• **TASK DESCRIPTION**:
Check each line of the records below and collect those that include the word "will".

Stored data
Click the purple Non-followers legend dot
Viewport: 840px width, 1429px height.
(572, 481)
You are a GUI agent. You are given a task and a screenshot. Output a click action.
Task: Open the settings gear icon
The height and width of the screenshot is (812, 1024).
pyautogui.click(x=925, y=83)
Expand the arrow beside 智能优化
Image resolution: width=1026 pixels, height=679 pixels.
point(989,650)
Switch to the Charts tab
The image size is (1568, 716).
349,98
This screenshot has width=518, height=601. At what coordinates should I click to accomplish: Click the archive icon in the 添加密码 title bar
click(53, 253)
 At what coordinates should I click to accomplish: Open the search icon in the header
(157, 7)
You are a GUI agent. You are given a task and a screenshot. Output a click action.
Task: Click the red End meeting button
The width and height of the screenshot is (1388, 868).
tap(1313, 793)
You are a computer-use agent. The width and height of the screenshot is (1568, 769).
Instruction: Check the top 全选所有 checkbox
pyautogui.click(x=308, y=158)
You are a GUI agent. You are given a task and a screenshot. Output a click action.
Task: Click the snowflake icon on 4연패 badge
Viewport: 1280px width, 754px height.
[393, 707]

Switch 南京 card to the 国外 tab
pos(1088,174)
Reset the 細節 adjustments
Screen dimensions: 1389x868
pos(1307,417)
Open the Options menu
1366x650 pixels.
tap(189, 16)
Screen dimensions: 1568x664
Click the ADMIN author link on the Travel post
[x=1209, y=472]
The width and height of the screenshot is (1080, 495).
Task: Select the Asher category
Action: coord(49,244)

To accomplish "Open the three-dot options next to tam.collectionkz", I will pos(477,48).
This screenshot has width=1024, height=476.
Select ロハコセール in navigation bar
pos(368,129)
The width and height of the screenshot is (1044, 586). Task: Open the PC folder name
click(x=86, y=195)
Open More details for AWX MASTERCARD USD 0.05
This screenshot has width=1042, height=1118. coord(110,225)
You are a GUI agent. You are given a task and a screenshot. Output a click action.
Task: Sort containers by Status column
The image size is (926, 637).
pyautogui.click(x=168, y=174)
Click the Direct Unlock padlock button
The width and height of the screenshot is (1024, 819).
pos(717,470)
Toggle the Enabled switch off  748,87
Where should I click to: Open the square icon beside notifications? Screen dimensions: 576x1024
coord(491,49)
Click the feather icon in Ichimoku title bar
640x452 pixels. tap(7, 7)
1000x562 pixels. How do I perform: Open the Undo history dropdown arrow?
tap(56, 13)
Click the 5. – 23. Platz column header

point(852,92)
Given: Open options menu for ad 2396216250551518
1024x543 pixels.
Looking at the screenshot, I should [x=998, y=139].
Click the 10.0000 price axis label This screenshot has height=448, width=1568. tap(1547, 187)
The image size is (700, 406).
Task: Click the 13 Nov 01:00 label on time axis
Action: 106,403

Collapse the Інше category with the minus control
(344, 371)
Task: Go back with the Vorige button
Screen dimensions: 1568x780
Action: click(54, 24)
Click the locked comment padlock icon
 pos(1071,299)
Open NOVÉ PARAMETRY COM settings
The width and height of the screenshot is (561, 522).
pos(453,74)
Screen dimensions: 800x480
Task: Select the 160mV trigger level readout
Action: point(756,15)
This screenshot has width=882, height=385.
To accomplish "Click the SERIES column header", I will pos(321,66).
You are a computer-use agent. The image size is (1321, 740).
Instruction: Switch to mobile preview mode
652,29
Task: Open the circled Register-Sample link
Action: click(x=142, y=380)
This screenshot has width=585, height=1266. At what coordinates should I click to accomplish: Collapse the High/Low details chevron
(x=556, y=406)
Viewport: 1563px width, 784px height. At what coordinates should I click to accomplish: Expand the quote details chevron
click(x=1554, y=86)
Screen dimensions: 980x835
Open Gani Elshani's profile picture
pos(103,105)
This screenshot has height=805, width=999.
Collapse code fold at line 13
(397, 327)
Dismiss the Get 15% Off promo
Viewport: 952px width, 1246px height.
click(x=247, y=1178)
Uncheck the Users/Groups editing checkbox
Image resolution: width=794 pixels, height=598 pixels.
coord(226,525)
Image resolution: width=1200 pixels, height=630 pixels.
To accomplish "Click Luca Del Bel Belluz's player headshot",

• **EXPECTED OUTPUT**:
To accomplish "Open the three-dot options next to tam.collectionkz", I will pos(477,48).
To accomplish "Click the SERIES column header", I will pos(321,66).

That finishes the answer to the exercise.